Mr Sentance went on to say that due to the recent fall in the value of the pound, the UK cannot be reliant on cheap imported goods to hold down prices.  Despite the fall in output, the rising cost of imports is keeping the inflation above target. There could also be less slack in the labour market to bring down prices, as unemployment is lower than was expected.

He also said that due to the ease on lenders, there was plenty of room for recovery in house prices over the next few years, which has been at a historical low level.

Investors are starting to return to the world property market. Is this the start of the revival?

February 4th, 2010

The Royal Institution of Chartered Surveyors recently reported on their latest Global Commercial Property Survey that investment transactions grew in 70% of global markets in the final quarter of 2009. Although there are many factors deemed to have contributed, this has mainly been attributed to the increased confidence in the global outlook.

While developing economies in Latin America and China saw a particular resurgence, London also saw a revival in fortune.

Reported expectations of an increase in rental values and subsequent demand for commercial property, highlighted the confident outlook for emerging economies.
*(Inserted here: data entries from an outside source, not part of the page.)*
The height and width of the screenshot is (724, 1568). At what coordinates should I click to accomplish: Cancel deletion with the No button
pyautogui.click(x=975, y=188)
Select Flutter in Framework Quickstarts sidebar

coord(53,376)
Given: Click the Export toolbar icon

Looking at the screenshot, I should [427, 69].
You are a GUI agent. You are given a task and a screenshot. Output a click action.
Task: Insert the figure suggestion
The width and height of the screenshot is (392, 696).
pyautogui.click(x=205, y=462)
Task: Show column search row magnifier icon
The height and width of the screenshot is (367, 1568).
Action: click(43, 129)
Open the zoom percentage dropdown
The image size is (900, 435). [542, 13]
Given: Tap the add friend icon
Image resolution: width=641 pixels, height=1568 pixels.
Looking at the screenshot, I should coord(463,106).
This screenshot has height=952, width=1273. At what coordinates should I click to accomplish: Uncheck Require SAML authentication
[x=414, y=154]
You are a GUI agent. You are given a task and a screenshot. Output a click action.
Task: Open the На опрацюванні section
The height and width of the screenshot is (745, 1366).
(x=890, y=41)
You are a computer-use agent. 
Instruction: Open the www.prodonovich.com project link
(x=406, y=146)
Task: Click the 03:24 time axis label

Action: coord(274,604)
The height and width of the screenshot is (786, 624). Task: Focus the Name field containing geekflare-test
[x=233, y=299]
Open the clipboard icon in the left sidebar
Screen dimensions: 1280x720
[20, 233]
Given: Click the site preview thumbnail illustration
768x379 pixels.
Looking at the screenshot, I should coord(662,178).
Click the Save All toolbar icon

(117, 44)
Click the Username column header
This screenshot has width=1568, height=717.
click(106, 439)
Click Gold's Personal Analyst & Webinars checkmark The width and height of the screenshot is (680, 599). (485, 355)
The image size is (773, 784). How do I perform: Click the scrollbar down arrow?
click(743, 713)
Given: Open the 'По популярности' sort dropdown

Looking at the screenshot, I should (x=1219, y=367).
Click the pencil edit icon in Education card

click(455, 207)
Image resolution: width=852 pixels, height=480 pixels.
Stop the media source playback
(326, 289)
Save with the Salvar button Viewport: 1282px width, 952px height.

In the final quarter, Brazilian surveyors reported a rise in transactions from 29% to 61%. Similarly, Chinese surveyors reported a rise from 47% to 58%.

“The strength of the results contained in the survey for Latin America and Asia are a reflection of the unfolding economic recovery with many of the more developed markets likely to be hampered by the challenges resulting from the ballooning of public sector debt and need of the authorities to gradually exit from emergency monetary conditions,” stated Simon Rubinsohn, the RICS chief economist.

When the financial crisis hit, the value of commercial property suffered with values falling sharply. Yields available on acquisitions are now however increasingly appearing attractive while there are low interest rates.

The weak pound has also boosted the UK market and it is attracting overseas investors to the distressed property prices. A total of 41% of commercial property buyers in the UK for 2009 were from overseas investors. This statistic is only bettered by Germany, who had 58% from overseas investors.

Commercial property debt defaults rise to £30 billion in the first half 2009

December 16th, 2009

According to a study at De Montfort University, the amount of UK based commercial property debt in default has more than doubled in the first half of 2009,which is clear evidence of the impact of the global financial crisis upon the UK property market.

The study stated that loans that were in breach of agreements in the first half of 2009 reached in excess of £30 billion, which is the equivalent of the entire South Africa commercial property market. This amount is more than double the £13.8 billion which was reported at the end of 2008.

Bill Maxted and Trudi Porter of the De Montfort University’s Department of strategy and Management said that “the prospects for a swift recovery in activity in the commercial property lending market seem unrealistic. A slow, prolonged and perhaps, painful, improvement based on the performance of the U.K. economy appears in prospect.”

“The primary reason given for loans to be declared in breach of financial covenant and for loans to eventually default, was the dramatic loss in capital value of the property securing the loan and, in instances of default, this combined with the loss of cash flow,” the paper said.

The outstanding debt retained on balance sheets of lenders has fallen slightly to £224.1 billion in mid 2009, compared with £225.5 billion at the end of 2008, according to the report. The report went on to state that “this is the first decline in value recorded by this research and indicates the extent to which the lending market had come to a standstill.”